Records from a data collection:
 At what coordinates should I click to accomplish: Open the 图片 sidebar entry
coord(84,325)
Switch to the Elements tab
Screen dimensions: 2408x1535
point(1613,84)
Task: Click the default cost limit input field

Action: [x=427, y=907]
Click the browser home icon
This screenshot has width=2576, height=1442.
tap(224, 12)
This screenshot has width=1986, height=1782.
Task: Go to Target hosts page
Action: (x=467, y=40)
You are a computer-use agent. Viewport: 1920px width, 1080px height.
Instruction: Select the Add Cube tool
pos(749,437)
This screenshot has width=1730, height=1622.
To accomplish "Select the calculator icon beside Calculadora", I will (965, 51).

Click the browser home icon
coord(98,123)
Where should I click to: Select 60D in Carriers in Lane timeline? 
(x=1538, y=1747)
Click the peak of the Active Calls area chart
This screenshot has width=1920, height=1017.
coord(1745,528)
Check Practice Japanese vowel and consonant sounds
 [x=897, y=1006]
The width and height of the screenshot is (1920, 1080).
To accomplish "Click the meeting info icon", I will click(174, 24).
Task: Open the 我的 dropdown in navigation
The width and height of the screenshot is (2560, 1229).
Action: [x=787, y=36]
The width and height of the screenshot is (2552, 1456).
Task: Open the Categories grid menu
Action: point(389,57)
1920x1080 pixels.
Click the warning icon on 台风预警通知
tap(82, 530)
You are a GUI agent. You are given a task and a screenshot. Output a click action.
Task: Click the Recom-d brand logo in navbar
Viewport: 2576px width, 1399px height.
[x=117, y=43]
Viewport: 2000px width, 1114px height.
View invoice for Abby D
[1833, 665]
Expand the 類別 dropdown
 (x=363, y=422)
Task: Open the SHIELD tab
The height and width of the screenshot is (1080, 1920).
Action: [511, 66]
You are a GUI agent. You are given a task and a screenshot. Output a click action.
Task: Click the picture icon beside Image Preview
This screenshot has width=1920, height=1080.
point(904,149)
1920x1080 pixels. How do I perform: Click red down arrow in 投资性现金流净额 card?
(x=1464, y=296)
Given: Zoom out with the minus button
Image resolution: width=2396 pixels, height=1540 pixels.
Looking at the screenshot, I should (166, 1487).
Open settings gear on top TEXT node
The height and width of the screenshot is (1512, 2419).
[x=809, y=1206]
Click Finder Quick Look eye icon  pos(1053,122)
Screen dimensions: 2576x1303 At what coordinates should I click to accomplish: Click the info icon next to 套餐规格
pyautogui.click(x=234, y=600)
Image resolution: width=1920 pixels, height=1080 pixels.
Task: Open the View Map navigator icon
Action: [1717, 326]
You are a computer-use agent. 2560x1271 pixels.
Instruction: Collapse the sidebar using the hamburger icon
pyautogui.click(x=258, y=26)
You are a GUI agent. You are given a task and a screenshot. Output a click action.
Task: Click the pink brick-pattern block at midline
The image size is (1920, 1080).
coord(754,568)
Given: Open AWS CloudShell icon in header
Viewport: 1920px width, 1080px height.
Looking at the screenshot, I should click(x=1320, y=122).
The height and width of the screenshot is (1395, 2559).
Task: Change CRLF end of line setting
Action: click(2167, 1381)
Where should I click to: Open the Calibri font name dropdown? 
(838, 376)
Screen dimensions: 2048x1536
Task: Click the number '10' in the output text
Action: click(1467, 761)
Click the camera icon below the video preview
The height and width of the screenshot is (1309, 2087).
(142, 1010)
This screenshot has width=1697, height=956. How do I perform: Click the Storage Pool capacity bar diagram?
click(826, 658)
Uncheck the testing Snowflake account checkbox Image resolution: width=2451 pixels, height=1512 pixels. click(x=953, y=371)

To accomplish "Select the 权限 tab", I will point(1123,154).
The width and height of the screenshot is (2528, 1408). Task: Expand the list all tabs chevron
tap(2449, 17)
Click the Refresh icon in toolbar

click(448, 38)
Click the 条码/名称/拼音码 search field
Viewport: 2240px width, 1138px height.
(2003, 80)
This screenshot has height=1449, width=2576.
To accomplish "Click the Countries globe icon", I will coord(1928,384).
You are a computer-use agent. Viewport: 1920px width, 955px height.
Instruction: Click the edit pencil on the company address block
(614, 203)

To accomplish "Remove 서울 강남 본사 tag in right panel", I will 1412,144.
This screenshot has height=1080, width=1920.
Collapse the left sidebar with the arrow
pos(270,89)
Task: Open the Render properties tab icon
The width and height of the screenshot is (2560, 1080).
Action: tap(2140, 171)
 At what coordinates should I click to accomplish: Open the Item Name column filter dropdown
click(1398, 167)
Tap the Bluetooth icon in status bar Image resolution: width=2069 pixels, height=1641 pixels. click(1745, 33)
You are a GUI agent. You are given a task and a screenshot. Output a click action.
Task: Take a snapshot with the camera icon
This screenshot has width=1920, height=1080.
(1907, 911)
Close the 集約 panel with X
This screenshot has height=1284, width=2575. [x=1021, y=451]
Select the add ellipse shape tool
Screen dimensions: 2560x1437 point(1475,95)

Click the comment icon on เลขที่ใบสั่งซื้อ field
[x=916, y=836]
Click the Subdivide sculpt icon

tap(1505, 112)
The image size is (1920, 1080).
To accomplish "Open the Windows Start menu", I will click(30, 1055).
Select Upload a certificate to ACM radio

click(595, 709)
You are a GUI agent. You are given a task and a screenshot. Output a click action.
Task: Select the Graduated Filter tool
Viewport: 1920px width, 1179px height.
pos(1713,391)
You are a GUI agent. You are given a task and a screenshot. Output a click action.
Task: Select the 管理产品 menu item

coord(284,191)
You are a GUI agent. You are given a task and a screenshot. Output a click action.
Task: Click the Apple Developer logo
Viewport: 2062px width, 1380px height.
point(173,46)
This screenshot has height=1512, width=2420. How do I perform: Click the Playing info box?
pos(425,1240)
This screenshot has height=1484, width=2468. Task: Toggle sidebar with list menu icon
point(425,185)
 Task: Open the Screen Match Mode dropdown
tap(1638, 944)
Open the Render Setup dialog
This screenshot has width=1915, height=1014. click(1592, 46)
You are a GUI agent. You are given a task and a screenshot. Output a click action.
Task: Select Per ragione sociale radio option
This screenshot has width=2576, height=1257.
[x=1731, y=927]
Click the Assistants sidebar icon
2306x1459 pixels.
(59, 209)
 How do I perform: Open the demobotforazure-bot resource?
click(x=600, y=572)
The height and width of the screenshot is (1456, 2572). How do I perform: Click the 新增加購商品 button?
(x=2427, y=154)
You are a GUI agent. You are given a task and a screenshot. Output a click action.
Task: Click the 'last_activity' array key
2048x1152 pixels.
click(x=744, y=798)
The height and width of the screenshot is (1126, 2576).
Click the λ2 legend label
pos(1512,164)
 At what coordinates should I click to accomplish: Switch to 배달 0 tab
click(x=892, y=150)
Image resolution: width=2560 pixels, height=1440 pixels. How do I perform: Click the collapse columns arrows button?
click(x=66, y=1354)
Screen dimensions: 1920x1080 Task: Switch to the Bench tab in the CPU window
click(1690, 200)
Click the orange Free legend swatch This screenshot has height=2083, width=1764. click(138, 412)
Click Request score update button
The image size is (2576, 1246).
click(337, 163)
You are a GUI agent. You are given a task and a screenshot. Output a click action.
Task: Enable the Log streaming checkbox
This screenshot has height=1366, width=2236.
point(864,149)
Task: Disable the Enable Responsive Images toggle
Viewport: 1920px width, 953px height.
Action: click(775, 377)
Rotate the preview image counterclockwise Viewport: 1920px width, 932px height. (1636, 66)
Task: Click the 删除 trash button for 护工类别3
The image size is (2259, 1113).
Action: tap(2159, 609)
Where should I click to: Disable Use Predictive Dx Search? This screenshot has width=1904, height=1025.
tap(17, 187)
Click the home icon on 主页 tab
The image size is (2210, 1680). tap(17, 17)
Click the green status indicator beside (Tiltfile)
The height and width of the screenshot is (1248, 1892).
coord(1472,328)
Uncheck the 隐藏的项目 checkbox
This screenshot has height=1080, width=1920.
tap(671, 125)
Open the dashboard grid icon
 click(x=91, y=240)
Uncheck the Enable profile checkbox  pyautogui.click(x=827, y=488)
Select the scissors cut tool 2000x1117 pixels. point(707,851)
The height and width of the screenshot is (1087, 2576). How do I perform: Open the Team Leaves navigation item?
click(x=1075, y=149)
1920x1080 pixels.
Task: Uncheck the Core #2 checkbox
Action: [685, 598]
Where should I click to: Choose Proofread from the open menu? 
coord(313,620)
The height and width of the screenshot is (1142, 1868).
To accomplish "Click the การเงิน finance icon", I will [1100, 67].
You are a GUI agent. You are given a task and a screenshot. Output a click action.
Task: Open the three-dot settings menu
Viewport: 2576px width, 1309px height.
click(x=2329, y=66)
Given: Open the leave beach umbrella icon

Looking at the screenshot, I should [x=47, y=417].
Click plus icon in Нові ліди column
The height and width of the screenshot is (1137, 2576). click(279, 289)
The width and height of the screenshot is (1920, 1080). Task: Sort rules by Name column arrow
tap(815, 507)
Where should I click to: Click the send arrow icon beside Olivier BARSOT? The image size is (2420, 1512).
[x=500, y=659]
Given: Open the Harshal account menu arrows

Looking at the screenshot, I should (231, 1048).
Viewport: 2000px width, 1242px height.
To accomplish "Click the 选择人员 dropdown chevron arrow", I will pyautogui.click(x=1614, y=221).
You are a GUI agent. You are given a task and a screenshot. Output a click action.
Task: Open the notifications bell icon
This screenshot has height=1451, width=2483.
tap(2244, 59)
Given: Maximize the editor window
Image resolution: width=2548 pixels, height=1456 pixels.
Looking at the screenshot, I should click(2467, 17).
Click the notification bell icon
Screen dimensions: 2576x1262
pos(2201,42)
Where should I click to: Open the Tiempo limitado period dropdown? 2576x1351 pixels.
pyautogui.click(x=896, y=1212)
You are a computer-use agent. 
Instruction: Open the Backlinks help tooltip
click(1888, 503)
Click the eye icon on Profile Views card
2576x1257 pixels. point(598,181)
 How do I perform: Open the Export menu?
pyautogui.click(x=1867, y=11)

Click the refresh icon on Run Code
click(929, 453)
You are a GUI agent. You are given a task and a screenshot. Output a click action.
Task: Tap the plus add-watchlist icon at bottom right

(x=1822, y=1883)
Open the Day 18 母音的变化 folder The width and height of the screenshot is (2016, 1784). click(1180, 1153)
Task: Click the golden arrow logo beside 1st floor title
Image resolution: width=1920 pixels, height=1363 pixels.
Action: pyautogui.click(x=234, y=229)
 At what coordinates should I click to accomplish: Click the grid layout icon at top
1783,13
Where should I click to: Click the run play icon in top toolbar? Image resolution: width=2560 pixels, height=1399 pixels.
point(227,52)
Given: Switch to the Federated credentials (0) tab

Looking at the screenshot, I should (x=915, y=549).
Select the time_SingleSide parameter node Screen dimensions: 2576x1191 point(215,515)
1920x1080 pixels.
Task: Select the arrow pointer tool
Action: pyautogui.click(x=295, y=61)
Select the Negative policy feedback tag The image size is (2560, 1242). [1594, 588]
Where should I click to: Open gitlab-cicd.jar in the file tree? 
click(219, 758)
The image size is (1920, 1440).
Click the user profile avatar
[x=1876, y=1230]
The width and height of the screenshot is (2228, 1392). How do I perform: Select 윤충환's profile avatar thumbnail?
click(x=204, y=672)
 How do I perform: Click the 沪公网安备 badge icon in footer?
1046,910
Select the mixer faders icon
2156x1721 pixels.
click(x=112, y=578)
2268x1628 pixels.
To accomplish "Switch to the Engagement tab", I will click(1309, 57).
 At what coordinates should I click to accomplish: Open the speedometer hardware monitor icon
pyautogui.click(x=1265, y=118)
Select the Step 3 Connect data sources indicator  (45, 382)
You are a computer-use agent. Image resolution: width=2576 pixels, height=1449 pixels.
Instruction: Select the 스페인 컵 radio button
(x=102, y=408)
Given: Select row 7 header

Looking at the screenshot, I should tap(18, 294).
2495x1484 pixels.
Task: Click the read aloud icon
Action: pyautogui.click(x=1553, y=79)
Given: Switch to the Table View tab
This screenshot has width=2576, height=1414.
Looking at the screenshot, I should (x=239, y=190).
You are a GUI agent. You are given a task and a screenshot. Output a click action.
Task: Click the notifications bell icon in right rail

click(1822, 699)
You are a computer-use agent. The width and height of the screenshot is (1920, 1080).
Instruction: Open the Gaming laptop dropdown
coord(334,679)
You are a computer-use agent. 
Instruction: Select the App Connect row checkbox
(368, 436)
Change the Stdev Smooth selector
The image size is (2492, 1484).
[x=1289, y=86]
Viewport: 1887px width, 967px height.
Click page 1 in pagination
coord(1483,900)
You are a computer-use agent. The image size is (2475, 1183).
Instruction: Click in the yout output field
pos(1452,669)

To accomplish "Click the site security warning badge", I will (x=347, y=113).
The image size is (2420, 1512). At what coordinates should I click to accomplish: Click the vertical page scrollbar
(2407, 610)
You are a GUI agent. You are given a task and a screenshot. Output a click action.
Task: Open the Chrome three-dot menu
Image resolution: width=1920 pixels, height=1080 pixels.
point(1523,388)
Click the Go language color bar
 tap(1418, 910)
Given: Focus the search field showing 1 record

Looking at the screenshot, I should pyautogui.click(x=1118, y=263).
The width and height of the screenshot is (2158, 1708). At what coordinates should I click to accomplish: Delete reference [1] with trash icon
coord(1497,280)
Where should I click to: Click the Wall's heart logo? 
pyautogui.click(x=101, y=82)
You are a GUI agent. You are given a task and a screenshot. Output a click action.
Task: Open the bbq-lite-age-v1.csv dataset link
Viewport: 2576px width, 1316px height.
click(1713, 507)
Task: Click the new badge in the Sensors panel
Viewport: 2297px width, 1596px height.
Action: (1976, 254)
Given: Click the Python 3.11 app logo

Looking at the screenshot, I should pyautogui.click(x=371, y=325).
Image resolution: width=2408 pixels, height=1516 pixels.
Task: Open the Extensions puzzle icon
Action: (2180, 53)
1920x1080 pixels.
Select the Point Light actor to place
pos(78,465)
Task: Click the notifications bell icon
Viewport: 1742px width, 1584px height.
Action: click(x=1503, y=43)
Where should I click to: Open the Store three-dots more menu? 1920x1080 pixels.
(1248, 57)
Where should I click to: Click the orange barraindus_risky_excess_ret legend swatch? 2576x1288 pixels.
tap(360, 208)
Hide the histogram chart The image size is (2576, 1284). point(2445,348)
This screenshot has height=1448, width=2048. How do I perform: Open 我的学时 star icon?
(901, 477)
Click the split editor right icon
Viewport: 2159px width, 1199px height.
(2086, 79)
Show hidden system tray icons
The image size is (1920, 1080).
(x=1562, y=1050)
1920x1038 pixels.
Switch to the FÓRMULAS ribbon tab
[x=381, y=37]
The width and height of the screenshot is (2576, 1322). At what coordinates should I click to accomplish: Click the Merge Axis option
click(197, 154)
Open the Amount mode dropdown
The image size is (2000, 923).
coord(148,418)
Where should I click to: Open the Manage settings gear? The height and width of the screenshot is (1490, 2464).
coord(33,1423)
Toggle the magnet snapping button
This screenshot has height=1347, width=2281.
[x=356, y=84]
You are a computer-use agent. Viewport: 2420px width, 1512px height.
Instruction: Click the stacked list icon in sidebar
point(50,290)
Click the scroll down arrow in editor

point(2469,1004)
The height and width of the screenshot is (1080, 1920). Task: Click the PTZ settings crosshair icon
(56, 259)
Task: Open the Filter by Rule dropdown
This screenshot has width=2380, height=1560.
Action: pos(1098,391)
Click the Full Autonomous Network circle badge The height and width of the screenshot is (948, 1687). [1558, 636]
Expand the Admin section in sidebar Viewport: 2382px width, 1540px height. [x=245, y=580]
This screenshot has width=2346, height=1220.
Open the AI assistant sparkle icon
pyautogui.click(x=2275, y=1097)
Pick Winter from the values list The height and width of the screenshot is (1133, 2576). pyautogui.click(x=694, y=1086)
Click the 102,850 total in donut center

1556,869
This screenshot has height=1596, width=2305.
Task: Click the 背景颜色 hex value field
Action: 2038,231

*Task directions*: Please give, as a single number with nothing added, the count of lines in the records that contain the word "camera".

*Solution to this exercise*: 2